**Collected data**
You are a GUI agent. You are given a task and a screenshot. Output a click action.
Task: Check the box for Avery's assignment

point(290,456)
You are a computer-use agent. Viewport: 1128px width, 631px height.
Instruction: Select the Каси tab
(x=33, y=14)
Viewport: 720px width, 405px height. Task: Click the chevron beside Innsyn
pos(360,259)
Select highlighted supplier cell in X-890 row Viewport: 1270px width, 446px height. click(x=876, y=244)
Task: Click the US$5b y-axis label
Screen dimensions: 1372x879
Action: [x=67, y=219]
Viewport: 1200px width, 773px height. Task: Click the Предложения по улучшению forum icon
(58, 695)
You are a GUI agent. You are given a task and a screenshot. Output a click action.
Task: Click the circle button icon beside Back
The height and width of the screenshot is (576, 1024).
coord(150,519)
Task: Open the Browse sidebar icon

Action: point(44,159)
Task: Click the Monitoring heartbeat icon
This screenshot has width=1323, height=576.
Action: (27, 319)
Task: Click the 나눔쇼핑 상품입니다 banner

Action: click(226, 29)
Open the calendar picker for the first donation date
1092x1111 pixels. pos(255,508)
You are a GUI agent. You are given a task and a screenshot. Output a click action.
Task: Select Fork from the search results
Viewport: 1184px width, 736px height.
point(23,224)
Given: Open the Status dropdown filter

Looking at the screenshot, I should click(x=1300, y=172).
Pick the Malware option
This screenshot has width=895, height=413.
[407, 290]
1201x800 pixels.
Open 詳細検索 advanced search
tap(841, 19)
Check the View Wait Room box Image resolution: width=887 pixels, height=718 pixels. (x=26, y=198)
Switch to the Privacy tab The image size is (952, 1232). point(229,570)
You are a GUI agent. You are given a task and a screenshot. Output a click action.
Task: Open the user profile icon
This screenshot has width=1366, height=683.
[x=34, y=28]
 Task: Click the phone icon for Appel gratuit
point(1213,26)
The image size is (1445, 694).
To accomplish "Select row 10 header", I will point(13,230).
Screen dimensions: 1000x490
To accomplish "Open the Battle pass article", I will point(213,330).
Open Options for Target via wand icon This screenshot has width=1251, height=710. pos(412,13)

**TASK**
The answer should consist only of the lines from the one with "Screen dimensions: 1000x490" to the final line of the records above, retyped word for word.

**RESPONSE**
Screen dimensions: 1000x490
To accomplish "Open the Battle pass article", I will point(213,330).
Open Options for Target via wand icon This screenshot has width=1251, height=710. pos(412,13)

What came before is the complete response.